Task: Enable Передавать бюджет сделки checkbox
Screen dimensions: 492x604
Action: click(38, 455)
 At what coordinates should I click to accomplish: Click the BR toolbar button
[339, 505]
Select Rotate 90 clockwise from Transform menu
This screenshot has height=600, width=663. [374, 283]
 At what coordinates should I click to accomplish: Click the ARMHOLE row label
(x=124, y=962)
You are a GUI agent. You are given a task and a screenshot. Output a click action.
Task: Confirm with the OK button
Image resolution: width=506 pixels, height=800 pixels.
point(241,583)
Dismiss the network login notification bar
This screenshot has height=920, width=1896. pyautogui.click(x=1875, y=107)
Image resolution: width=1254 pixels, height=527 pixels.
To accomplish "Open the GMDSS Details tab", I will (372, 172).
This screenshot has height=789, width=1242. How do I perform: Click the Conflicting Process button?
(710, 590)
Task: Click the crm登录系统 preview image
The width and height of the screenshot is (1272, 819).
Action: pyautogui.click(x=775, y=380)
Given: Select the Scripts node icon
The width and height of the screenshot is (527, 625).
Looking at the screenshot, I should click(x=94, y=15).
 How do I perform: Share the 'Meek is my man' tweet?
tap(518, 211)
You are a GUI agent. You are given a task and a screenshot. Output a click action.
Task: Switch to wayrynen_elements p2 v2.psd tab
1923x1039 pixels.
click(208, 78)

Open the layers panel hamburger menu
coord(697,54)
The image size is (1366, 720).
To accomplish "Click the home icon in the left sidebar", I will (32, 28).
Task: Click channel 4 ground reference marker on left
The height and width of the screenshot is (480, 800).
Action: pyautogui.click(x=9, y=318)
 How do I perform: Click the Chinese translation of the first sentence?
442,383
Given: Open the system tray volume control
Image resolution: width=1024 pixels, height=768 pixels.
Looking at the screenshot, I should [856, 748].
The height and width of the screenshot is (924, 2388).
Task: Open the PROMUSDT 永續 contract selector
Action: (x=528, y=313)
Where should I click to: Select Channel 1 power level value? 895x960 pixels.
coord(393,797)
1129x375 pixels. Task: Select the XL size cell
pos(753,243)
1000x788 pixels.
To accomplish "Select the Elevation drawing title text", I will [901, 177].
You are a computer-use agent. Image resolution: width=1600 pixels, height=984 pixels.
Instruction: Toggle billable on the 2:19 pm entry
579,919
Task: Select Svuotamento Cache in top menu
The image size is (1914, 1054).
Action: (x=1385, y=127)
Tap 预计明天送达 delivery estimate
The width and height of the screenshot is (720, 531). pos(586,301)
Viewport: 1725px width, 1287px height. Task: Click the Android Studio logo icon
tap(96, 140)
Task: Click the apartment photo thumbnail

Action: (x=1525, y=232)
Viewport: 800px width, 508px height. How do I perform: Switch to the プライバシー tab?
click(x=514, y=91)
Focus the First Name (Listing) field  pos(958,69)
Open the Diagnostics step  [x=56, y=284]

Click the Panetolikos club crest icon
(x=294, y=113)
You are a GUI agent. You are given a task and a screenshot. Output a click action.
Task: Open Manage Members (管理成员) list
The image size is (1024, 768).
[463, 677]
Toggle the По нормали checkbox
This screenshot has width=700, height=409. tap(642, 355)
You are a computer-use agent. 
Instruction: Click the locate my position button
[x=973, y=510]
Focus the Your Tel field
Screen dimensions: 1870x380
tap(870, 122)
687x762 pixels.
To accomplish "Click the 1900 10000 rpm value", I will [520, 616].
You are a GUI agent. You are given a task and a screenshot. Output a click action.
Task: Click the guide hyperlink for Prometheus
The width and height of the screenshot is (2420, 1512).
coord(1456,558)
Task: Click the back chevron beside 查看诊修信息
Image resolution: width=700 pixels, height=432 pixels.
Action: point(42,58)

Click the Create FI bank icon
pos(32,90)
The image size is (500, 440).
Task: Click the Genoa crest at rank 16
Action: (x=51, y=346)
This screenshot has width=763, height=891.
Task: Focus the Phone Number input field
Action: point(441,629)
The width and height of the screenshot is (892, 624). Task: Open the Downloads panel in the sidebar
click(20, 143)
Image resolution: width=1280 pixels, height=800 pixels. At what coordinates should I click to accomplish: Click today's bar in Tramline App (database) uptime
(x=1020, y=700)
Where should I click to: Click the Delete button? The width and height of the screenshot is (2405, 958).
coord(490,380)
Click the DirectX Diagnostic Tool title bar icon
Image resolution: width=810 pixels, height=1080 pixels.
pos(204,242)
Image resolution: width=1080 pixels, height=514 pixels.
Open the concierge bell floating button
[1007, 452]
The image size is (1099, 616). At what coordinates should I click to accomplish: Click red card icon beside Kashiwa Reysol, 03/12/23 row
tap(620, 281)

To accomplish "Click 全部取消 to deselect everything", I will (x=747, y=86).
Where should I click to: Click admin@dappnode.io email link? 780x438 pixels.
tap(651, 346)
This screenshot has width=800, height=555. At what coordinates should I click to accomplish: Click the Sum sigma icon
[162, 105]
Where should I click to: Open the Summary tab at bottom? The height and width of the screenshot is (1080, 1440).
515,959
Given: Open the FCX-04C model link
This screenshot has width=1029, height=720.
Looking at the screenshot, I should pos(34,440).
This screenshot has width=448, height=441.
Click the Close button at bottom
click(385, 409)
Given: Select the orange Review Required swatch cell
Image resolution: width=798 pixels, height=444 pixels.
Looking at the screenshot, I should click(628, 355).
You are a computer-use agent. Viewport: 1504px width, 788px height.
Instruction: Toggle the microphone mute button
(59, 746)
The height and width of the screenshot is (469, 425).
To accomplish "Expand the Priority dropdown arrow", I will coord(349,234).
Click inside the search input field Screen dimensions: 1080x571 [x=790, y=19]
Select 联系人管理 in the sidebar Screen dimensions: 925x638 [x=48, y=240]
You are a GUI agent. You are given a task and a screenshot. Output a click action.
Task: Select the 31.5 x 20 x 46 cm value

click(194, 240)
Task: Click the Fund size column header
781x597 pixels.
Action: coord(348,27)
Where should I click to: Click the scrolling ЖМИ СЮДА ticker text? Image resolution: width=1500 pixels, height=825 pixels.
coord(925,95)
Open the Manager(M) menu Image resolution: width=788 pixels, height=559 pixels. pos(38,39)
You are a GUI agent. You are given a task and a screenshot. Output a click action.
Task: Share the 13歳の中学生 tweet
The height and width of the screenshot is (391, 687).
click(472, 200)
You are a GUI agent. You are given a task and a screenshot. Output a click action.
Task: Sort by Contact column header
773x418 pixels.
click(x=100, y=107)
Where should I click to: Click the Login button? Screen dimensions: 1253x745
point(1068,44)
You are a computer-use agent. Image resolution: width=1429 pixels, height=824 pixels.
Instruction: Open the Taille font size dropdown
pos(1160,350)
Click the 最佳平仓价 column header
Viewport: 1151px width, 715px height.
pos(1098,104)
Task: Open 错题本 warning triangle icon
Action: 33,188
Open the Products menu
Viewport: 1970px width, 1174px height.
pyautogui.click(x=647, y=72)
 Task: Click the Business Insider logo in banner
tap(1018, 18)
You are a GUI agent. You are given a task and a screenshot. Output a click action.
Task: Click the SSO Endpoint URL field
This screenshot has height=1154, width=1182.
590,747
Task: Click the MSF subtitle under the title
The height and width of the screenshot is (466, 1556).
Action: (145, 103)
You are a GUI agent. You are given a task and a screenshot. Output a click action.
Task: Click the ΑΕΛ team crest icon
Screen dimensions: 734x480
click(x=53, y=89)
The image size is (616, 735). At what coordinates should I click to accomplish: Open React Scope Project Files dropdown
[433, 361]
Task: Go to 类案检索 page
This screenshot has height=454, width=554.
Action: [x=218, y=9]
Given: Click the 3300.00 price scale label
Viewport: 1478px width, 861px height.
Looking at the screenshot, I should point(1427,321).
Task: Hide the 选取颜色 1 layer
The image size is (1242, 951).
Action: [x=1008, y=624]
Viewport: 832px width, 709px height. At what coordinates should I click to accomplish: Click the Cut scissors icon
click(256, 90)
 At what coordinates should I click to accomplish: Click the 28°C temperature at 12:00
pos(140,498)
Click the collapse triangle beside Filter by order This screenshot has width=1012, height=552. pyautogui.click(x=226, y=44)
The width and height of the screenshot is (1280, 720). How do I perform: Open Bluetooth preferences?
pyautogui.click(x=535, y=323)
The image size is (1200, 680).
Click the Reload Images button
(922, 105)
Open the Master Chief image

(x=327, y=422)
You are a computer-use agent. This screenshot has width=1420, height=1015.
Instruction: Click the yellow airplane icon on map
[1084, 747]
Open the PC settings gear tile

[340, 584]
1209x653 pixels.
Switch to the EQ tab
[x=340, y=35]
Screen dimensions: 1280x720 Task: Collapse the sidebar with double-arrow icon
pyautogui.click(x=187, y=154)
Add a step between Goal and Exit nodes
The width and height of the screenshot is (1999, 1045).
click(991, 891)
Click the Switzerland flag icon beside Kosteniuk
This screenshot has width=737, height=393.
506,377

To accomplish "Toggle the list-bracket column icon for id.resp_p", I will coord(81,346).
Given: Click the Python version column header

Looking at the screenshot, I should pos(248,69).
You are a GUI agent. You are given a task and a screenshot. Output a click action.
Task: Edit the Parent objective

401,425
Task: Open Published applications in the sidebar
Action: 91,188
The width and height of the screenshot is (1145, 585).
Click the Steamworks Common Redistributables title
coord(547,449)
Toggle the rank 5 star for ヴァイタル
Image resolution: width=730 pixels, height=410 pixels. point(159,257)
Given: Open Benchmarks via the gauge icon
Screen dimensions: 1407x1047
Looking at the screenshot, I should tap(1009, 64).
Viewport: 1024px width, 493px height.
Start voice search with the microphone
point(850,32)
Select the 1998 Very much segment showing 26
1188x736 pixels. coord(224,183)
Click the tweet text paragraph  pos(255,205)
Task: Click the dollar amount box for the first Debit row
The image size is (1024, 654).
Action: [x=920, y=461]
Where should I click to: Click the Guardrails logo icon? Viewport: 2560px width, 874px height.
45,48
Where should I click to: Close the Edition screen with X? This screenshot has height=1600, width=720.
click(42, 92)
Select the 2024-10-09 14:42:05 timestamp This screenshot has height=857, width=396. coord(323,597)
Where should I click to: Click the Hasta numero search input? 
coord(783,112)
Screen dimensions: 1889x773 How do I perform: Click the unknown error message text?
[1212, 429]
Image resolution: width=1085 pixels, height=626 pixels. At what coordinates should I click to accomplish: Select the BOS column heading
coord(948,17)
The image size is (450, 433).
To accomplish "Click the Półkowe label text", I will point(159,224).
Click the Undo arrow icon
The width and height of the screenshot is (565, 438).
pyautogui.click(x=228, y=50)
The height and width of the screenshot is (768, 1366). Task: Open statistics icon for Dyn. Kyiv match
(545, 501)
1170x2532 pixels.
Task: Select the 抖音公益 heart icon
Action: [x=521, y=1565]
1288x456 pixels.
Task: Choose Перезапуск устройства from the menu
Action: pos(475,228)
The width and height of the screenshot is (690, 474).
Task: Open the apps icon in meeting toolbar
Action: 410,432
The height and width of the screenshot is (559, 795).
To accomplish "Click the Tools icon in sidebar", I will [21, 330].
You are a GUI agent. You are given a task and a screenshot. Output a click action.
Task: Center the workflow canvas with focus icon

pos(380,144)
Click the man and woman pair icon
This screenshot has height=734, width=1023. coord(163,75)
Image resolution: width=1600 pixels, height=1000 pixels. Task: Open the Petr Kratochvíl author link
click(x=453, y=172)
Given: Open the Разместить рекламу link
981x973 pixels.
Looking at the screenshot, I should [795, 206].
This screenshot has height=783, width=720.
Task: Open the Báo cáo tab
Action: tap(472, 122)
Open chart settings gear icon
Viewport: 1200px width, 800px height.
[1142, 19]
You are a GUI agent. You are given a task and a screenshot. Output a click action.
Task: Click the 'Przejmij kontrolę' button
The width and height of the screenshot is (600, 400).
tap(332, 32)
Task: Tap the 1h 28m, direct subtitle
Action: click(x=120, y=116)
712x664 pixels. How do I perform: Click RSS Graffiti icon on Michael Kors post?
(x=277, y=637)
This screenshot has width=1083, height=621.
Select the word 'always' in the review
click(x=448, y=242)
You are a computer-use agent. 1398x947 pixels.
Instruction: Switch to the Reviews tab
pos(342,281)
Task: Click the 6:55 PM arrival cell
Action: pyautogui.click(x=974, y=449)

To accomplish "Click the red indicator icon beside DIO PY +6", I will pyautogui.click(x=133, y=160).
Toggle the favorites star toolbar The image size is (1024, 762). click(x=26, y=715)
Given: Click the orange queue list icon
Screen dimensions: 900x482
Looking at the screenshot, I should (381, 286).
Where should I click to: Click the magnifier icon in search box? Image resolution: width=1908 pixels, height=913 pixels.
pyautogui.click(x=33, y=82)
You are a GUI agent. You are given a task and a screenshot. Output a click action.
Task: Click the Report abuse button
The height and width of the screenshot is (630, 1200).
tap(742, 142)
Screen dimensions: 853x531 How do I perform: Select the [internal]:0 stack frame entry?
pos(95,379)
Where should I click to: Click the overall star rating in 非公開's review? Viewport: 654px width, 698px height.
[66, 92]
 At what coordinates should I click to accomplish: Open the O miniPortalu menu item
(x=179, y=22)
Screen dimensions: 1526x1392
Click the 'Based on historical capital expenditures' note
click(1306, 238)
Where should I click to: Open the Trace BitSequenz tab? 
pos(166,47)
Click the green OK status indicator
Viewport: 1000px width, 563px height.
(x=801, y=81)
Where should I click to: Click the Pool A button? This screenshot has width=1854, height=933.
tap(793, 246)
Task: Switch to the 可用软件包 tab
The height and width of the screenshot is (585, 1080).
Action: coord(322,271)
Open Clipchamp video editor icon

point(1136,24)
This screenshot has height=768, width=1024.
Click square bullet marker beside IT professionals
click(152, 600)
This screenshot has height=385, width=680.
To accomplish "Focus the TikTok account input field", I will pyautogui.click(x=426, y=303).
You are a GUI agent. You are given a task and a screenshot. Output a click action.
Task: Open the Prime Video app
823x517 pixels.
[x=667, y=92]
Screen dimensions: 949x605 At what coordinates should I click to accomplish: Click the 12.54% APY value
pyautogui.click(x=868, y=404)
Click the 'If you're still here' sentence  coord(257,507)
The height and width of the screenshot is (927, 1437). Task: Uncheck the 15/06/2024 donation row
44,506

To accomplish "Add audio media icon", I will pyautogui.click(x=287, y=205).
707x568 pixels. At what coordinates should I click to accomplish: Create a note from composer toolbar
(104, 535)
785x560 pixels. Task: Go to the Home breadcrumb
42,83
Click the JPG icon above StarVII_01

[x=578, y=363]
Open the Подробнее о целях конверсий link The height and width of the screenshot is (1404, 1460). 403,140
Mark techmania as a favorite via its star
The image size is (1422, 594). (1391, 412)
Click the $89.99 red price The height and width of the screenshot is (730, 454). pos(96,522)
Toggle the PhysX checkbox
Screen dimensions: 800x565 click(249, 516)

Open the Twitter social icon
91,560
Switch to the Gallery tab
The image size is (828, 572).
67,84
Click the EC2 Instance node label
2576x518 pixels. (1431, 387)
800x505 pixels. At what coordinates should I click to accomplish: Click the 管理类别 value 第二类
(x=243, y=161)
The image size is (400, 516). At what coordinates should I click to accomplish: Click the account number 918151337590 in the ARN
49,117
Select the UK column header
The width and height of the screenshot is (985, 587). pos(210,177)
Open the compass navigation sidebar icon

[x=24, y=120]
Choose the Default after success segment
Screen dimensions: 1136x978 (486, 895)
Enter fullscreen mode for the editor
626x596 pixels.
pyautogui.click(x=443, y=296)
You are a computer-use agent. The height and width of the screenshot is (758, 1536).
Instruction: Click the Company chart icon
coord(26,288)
——
• _WORK REQUIRED_
Work out how many lines in the listing above hold the word "price", and answer only with that number.

• _EXPECTED ANSWER_
2